Hoe zonderling en ergerlijk zoodanige handelwijze ook genoemd moet worden, er blijkt toch uit, dat de faam der mirakelen tot ver buiten Gheel was doorgedrongen, en men aan het bezit van de overblijfselen der heilige maagd en martelares groote waarde hechtte. Men vindt dan ook een aantal mirakelen geboekt, door getuigen gestaafd en wel gedurende een reeks van eeuwen. In de middeleeuwen had men weinig boeken, maar de mondelinge overleveringen waren veel in getal, zij werden met groote nauwkeurigheid van geslacht tot geslacht voortgeplant en blijven onafgebroken voortleven, terwijl geschreven en gedrukte boeken vergaan.

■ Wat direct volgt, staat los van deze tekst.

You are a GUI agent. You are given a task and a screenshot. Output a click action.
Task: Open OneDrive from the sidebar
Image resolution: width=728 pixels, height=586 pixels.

Het zijn de Bollandisten geweest, die met hun bekende nauwkeurigheid van alles aanteekening gehouden hebben, wat betrekking had op de wonderen, die door de voorspraak der H. Dymphna hadden plaats gevonden en waarvan de bewijzen onloochenbaar waren. De Acta Sanctorum maken niet verder melding dan tot de eerste helft van het jaar 1668, dewijl het deel, waarin het leven der H. Dymphna wordt vermeld, kort daarna in 't licht verscheen; doch al zijn ook de latere registers der genezingen te Gheel, tijdens de fransche omwenteling, bij het vernietigen van het kapittel verloren gegaan, toch is het zeker, dat die wonderbare genezingen ook in de volgende eeuwen zijn blijven voortduren tot op onzen tijd.
Het vermelden der mirakelen zou te veel ruimte vorderen, doch wanneer wij ook slechts de voornaamste punten uit de geschiedenis van Gheel als toevluchtsoord der krankzinnigen aanstippen, zal daaruit voldoende blijken, welke groote waarde aan dat merkwaardig oord en aan de vereering van de H. Dymphna gehecht werd.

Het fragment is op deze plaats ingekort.